Amit Sachdeva: And sir, what was the quantum of Rs. 190 stock option getting invested and then getting recorded this quarter, what was the quantum here?

Sunil Duggal: I think overall differential cost price at a consolidated level is around 12 crores this quarter. If you take a 50 crores hit on ESOPs, that is quite a bit, now whether employees get the stock option which was totally performance driven, we still have to provide for them in the P&L. If

the stock options are not granted as one-year last year then you reverse the provision, but then you reverse it only at the fourth year that is how the model works. This is the P&L item which is not a cash one but something which is part of the accounting standards.

Amit Sachdeva: So, would you expect that to still pan out over the next quarter, it was just one-off or there is still more significance?

Sunil Duggal: 12 crores approximately will happen over the next two quarters and then it will start tapering down over the next because we have a double whammy here. We have to give at this proportionately higher charge on this expense item in the first year, I think it is 29%, next year

it will be 27%, then 25, then 23, like that. So, the problem is magnified in the first year, but I would urge you not to get too obsessed about it, it is very virtuous. If the company does well, the stock price climbs, you pay out a little bit to employees, that is all for a good cause.

Amit Sachdeva: That is perfect, we like stock options.

Sunil Duggal: I am glad, so do we.

Siddharth Shah from Solidarity Investments

Siddharth Shah: My question again is pertaining to Oral Care, I mean I know it has been asked a lot of times today, but what I am coming from is that you said that you have had the distinct shift from defending profit and now you are going towards defending your share. Now in the natural segment which we have seen a strong growth trend and acceptability in consumers in the last 4 to 5 years, Dabur always had in upper hand given that we had a strong natural’s portfolio, but now competitors have started investing aggressively. They are innovating or giving out more offerings in a space which is also growing. So, what I am trying to understand is that how will

Dabur be able to maintain and grow its share from this base in the coming medium to long term now?

Sunil Duggal: See, we are far more aggressive. We are defending shares than what we were in the past. In Hair Oil it took us many years to begin to defend because we were trying to defend profitability and Oral Care probably could take us a couple of quarters to do it. You have to again that much of the minimum time required to reengineer your portfolio, so the attack which we will be doing from whichever will be far better and far more intense than what we did in the past and that is really the change we have done in terms of the way we work.

### Collected material:
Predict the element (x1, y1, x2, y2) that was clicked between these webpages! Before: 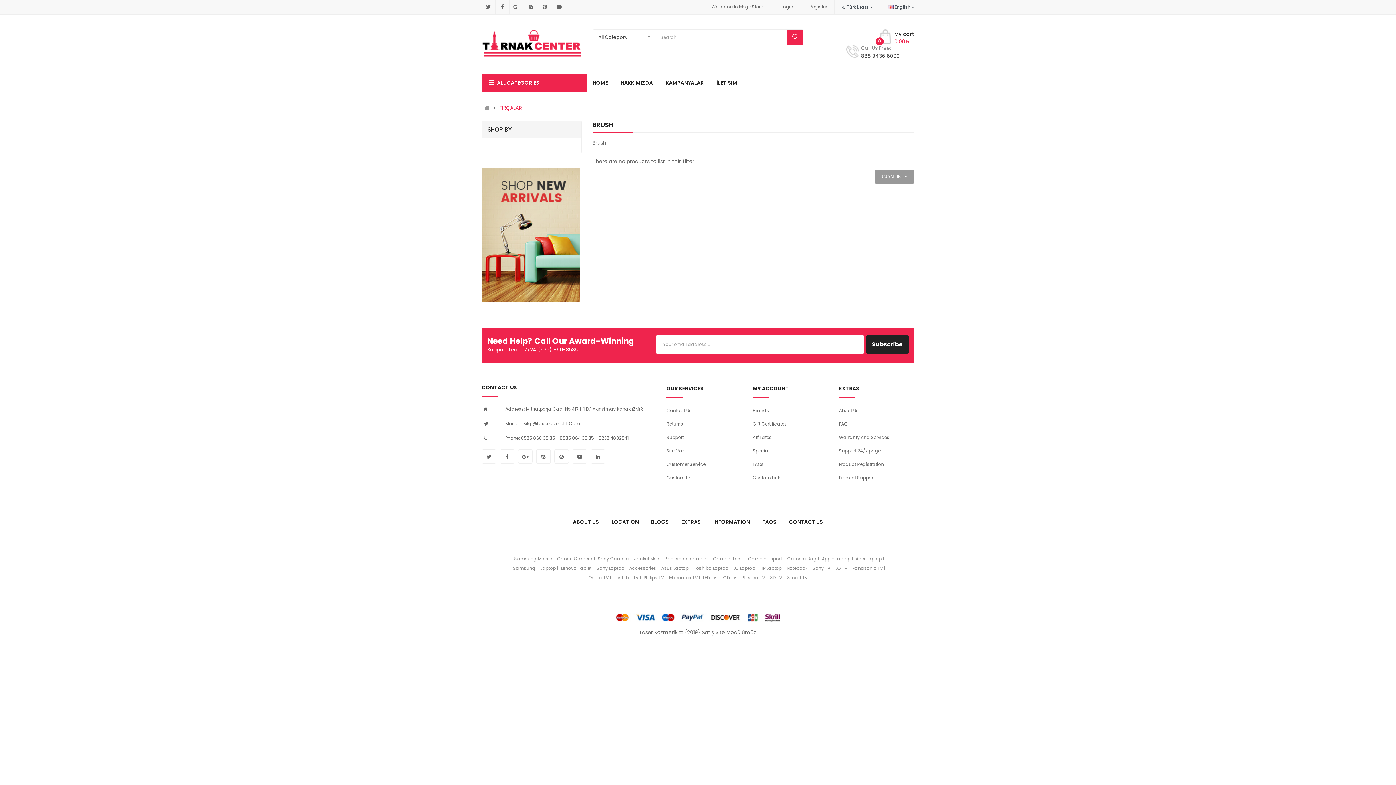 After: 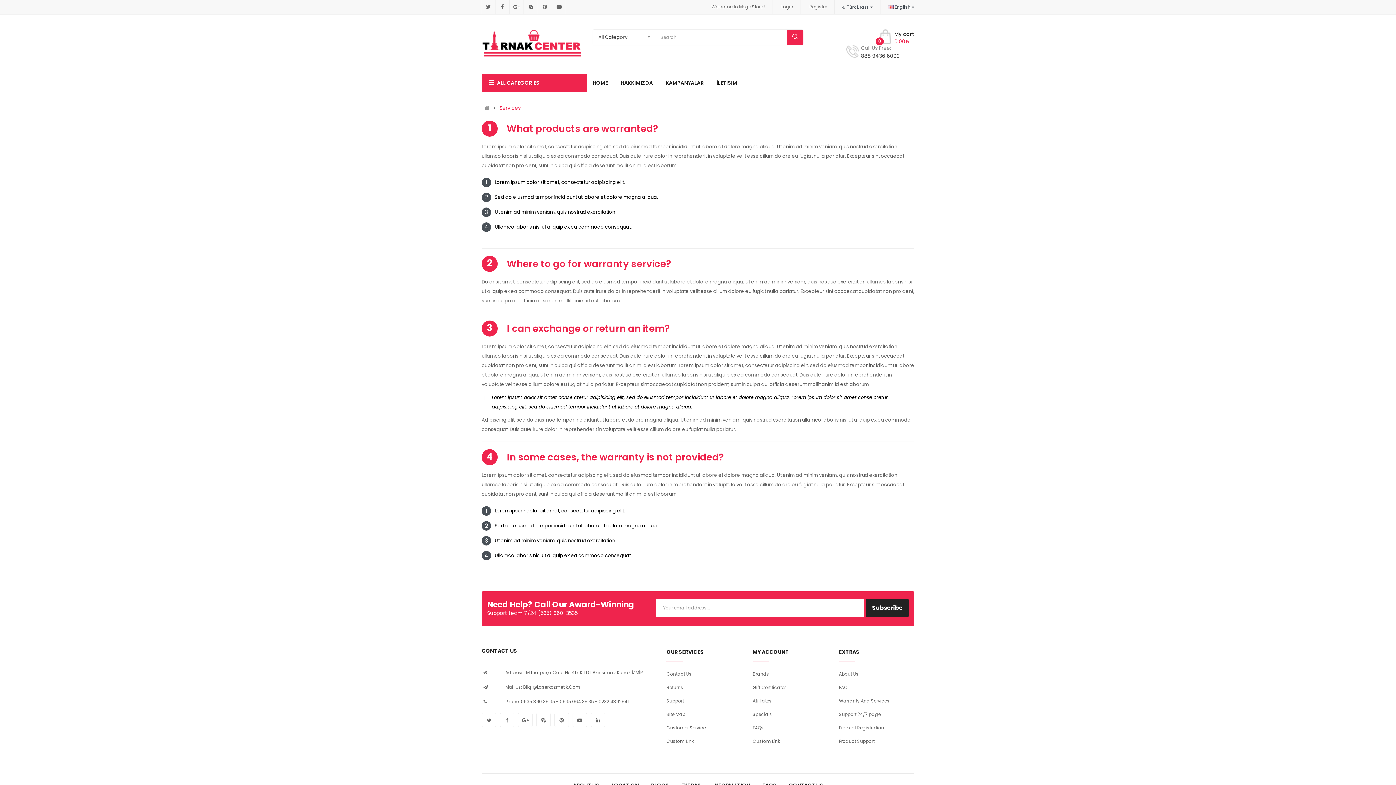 Action: bbox: (839, 417, 847, 430) label: FAQ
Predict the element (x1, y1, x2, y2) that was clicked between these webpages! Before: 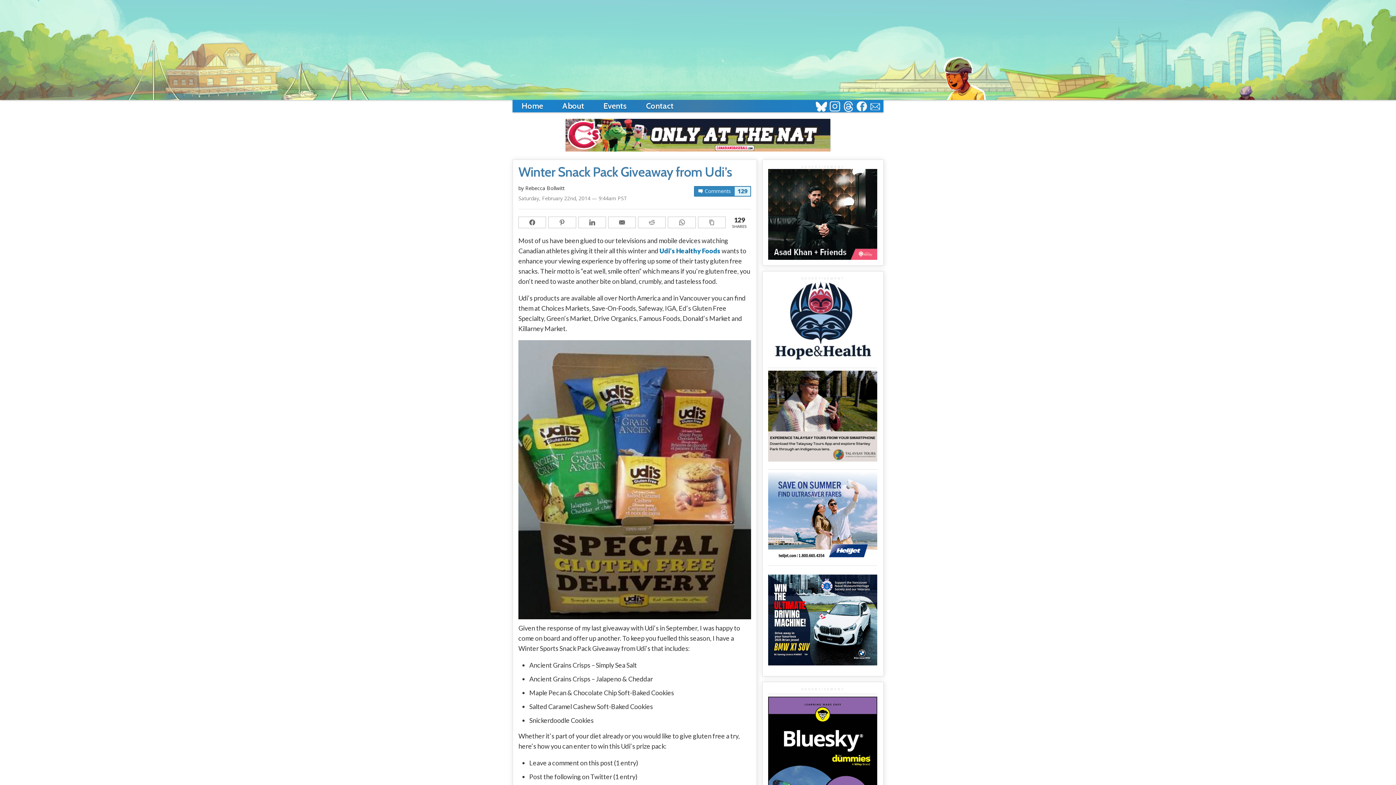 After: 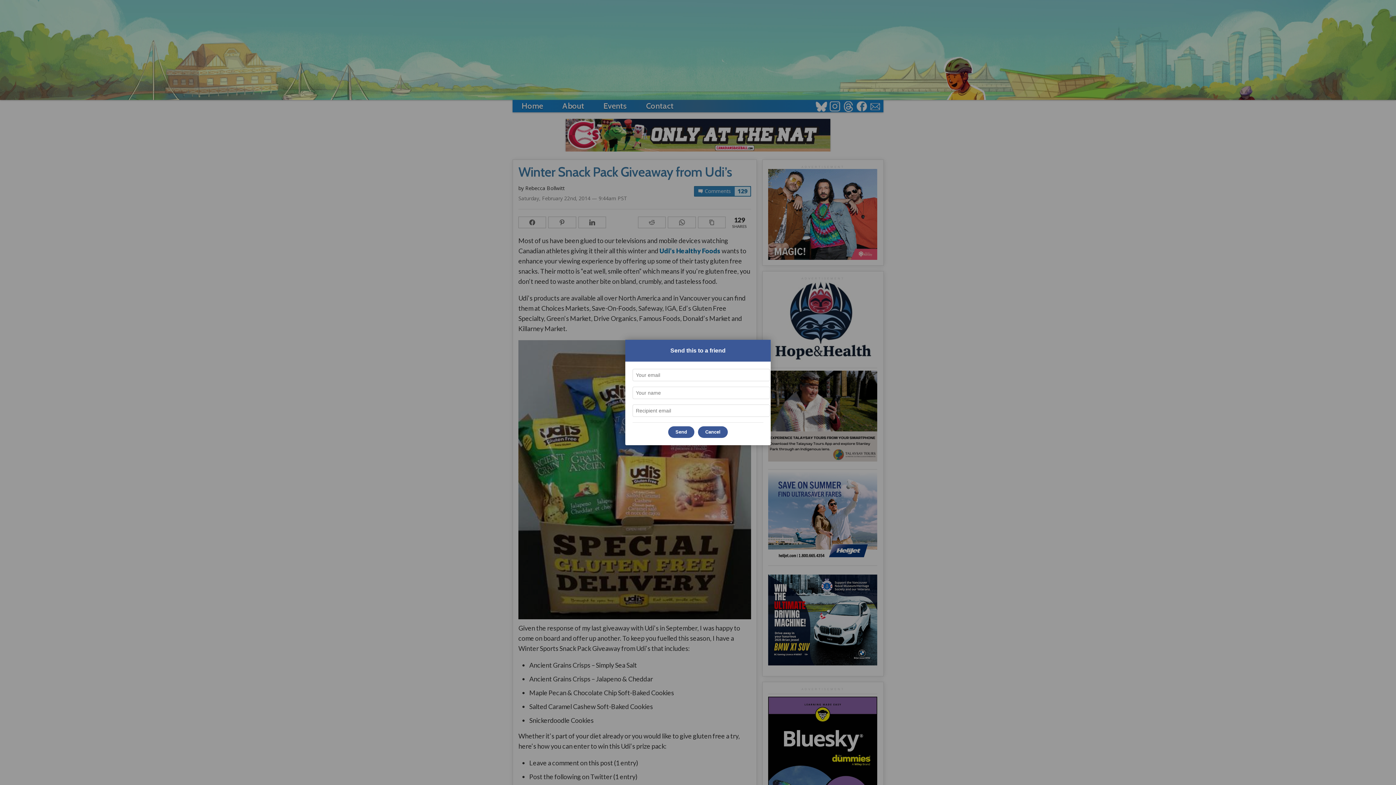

### Prompt:
Copy the earnings call transcript word for word from "Dabur be able" up to and including "way we work.". The listing is separate material, unrelated to the earnings call transcript.

### Solution to this problem:
Dabur be able to maintain and grow its share from this base in the coming medium to long term now?

Sunil Duggal: See, we are far more aggressive. We are defending shares than what we were in the past. In Hair Oil it took us many years to begin to defend because we were trying to defend profitability and Oral Care probably could take us a couple of quarters to do it. You have to again that much of the minimum time required to reengineer your portfolio, so the attack which we will be doing from whichever will be far better and far more intense than what we did in the past and that is really the change we have done in terms of the way we work.